A correctly proportioned ladder can help children with cerebral palsy such as four-year-old Matthew to stand up independently, to assist with activities that are easier to do standing up, and to move from a standing to seated position and vice versa.
It is particularly helpful if the ladder is movable rather than attached to a wall, as it can be used in a variety of ways without difficulty. TAD has made a variety of portable ladders for individual children and for therapy centres.
The Spastic Centre at Prairiewood provides assessment, education and therapy for children with CP, and the ladders are used constantly by a number of the children in attendance. However, the children are not all the same height, which meant that some of them were not able to look over the top of a fixed-height ladder.
The centre therefore asked TAD to make a ladder that was height-adjustable. Volunteer George Ayling made a light but strong ladder using 40x29mm pine and 19mm dowels for the rungs.

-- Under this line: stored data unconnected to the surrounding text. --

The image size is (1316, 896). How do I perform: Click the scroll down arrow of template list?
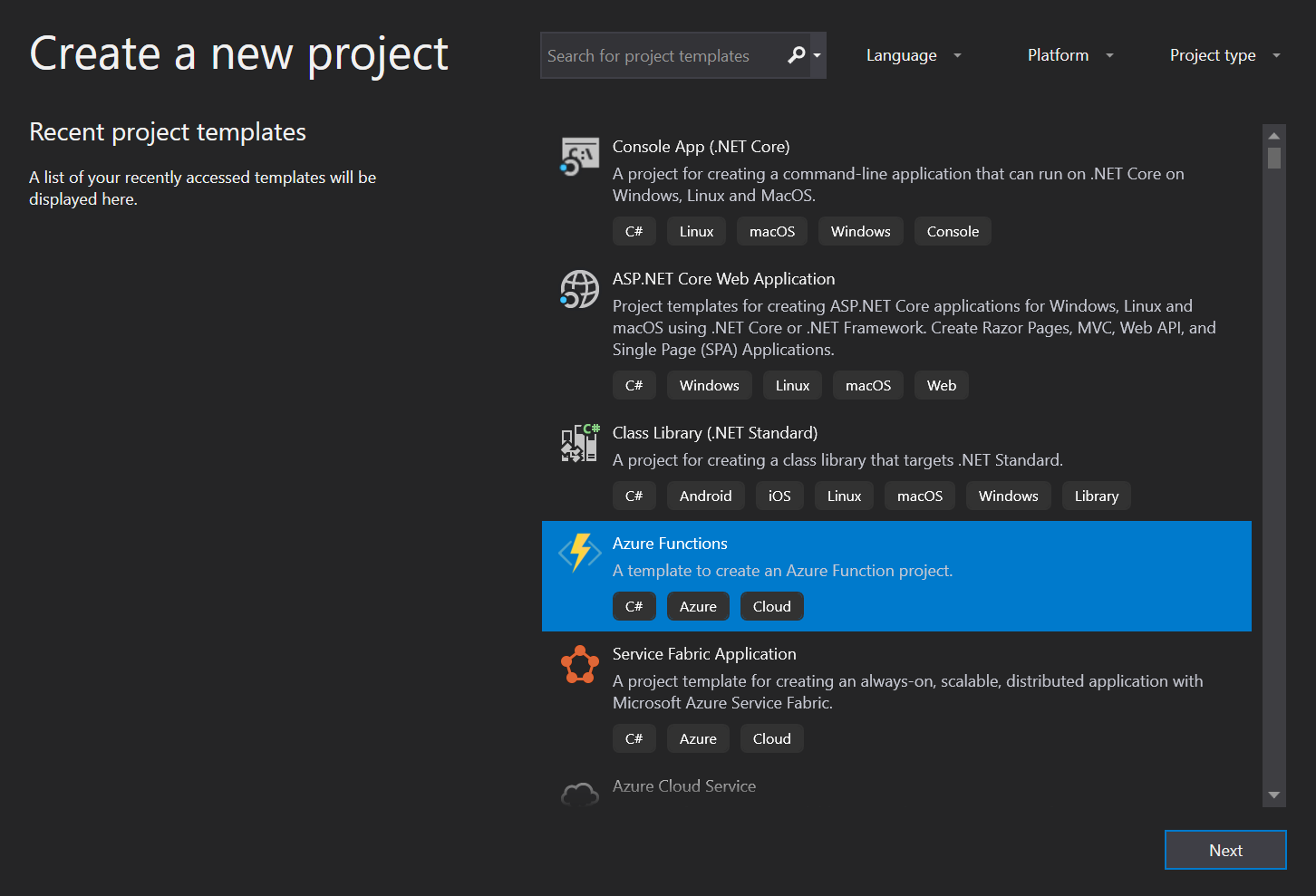pyautogui.click(x=1273, y=795)
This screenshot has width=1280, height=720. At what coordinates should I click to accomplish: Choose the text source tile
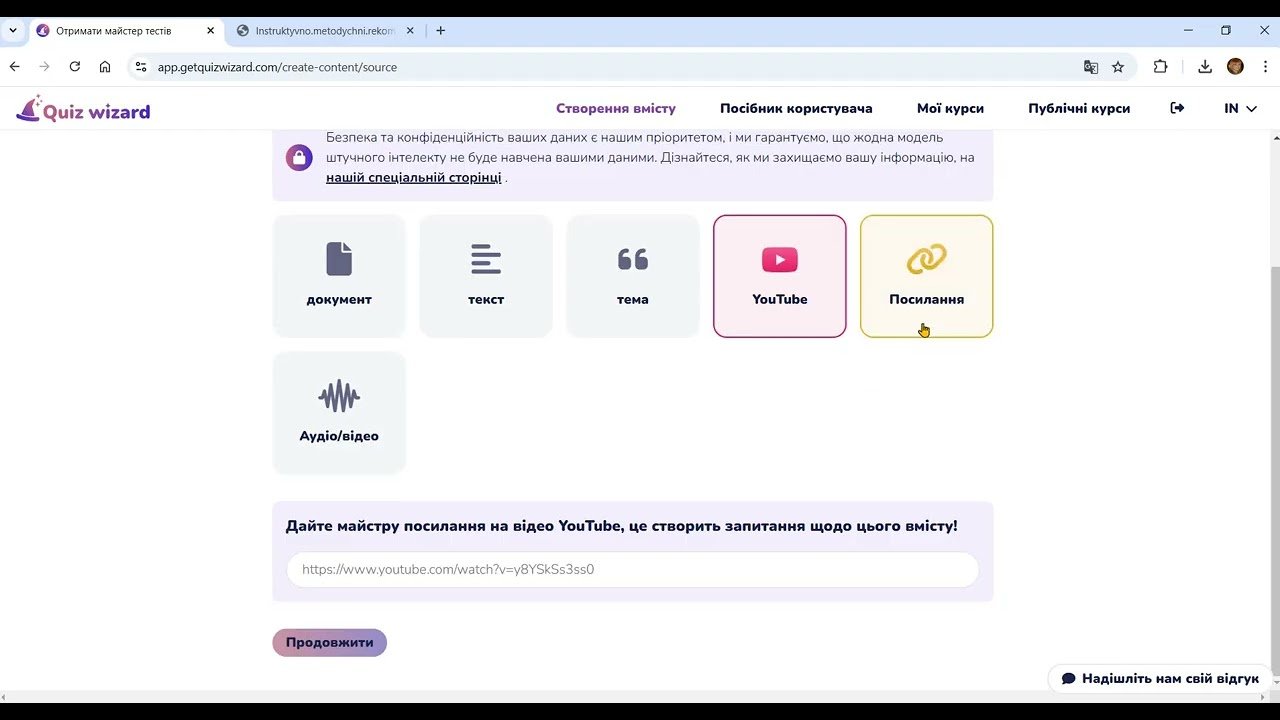coord(486,276)
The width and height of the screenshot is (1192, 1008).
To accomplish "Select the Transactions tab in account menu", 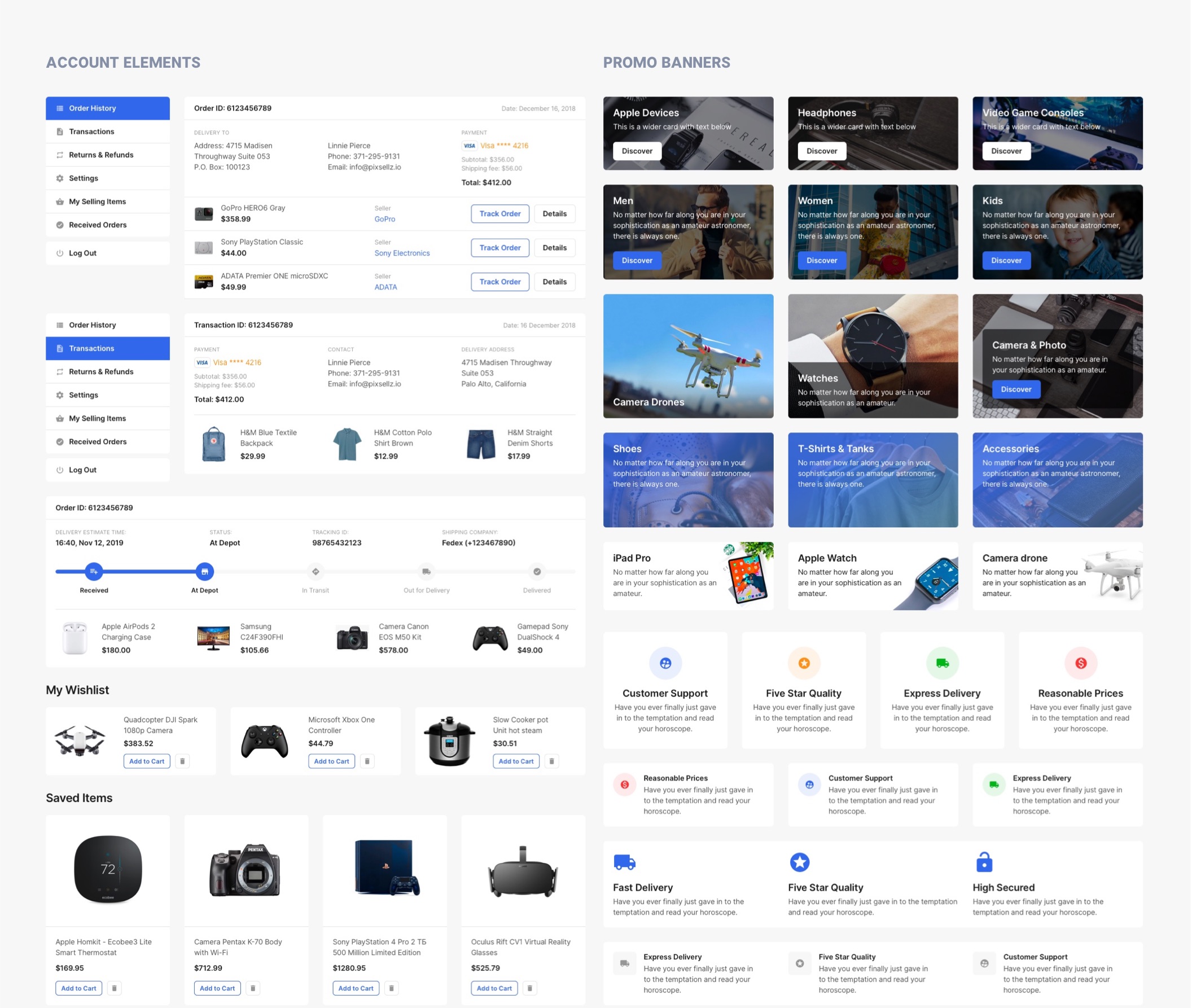I will point(108,131).
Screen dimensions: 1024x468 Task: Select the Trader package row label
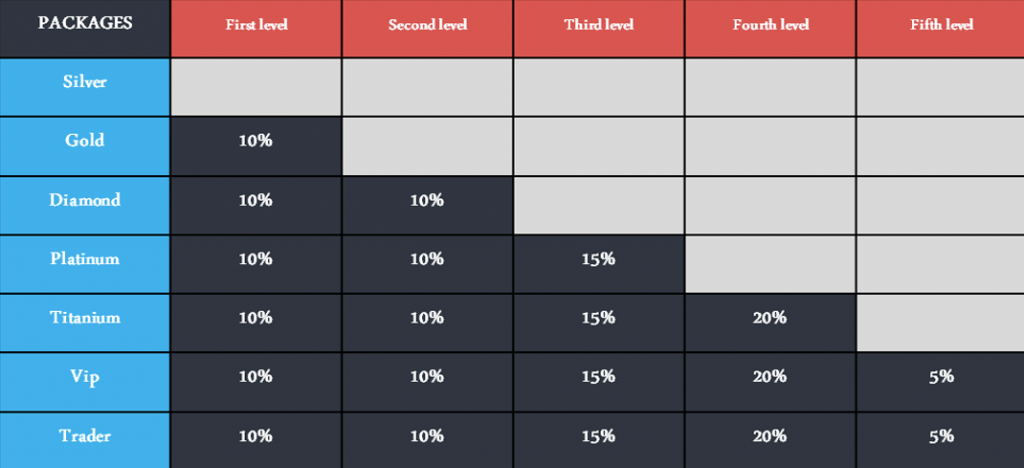click(x=85, y=440)
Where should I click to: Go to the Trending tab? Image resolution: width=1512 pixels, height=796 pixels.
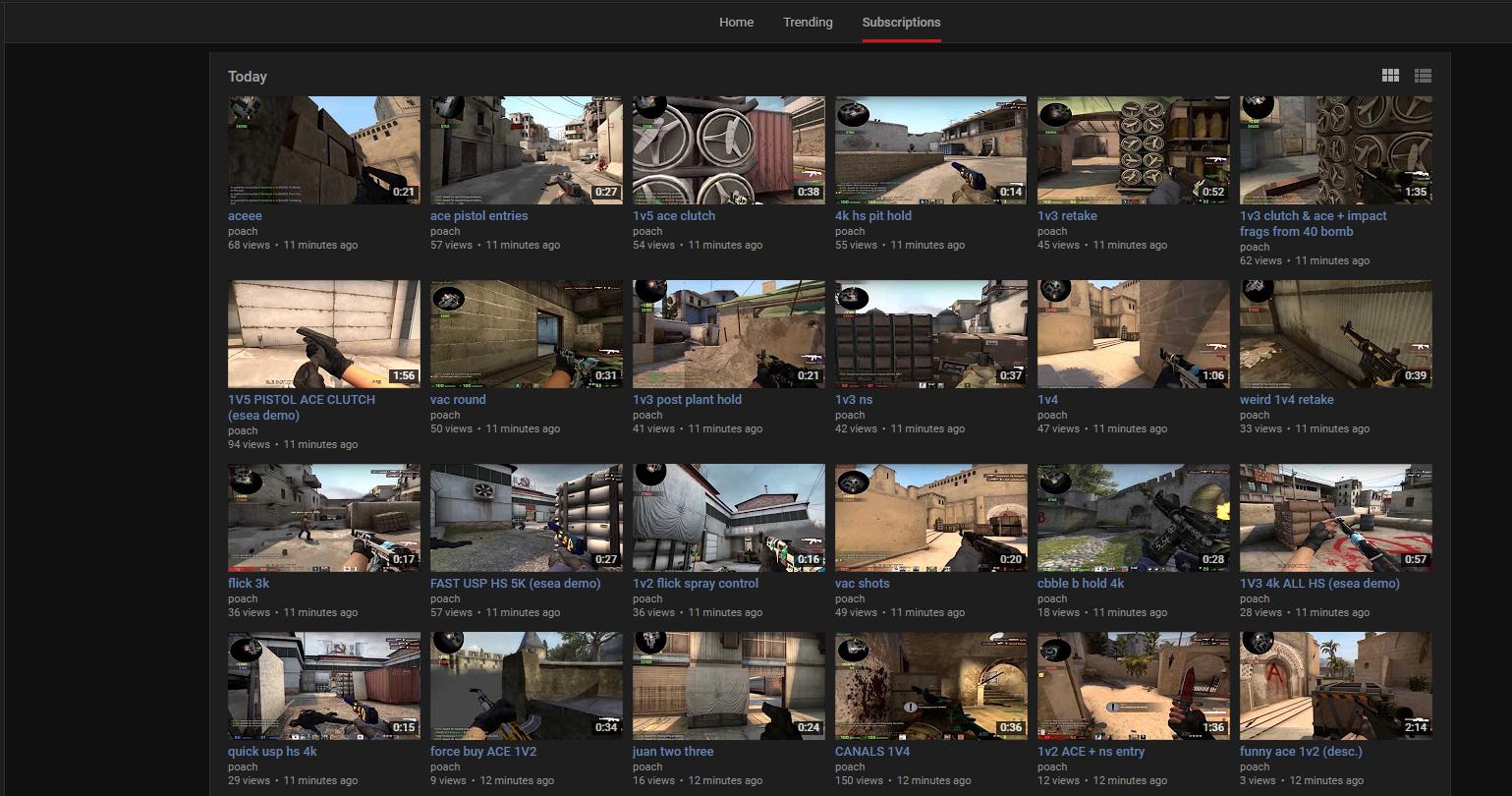(x=808, y=22)
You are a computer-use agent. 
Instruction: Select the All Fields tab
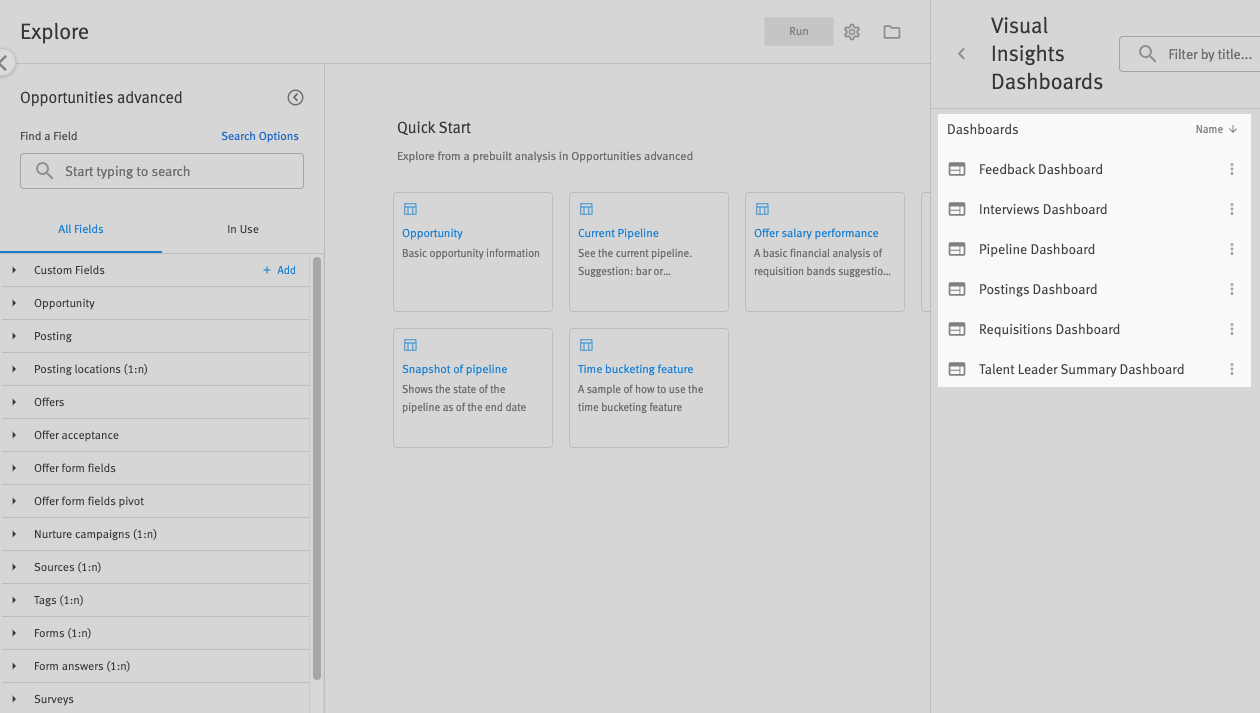point(80,229)
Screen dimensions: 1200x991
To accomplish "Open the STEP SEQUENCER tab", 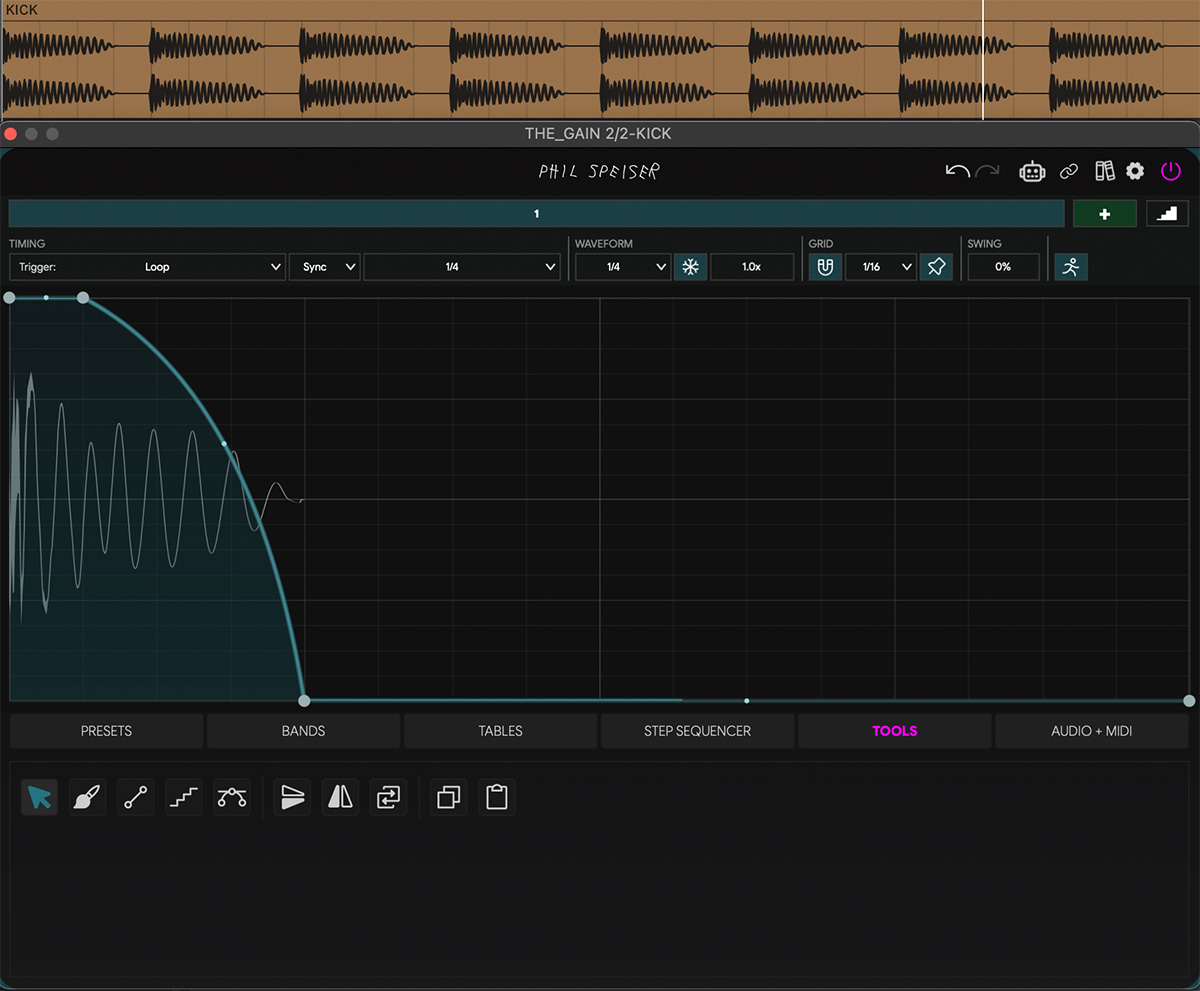I will (x=697, y=731).
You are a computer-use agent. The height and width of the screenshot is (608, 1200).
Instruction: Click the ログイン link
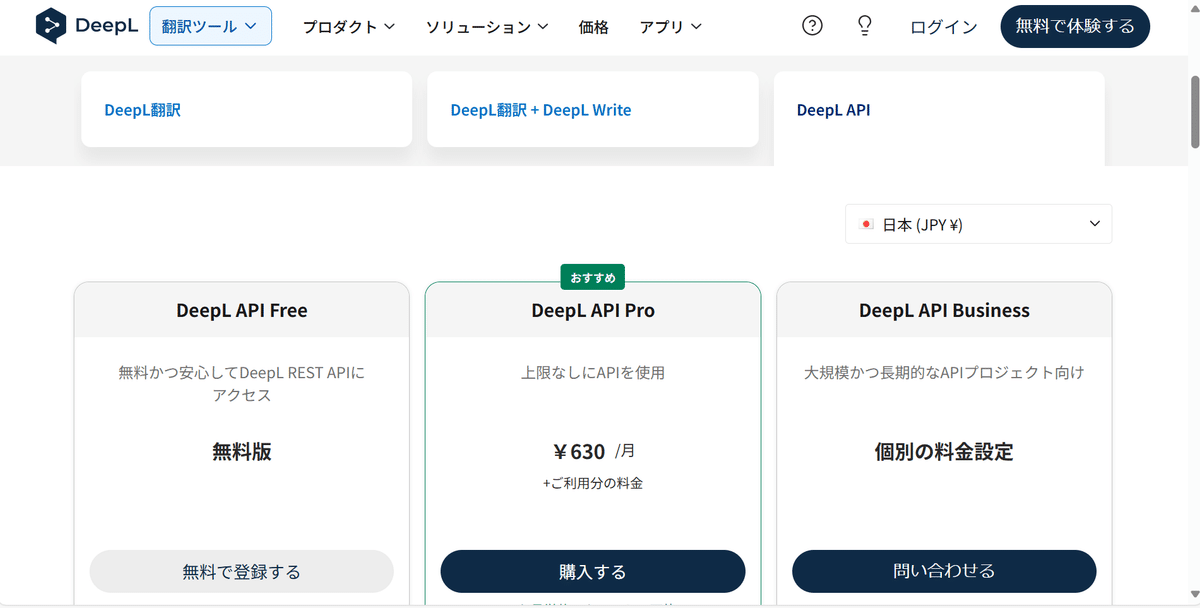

It consists of two outer uprights and an inner sliding section that moves in a slot in the outer uprights, and is fixed with tri-nuts. The outer uprights have one rung fixed at 100mm from the ground, and the inner section has four rungs at 100mm spacings.
The outer uprights are based on 700mm long ‘skis’ which keep the ladder very stable and make it easy to move around. They also have rounded tops and foam ‘shoulder pads’ to make sure that the children do not injure themselves if they bump into them.
Matthew uses the ladder at the centre, and also has one at home. It enables him to do more things for himself, such as getting out of his wheelchair and assisting his mother when he is getting dressed. He can also use the ladder to stand or sit and play with his twin brother Adam.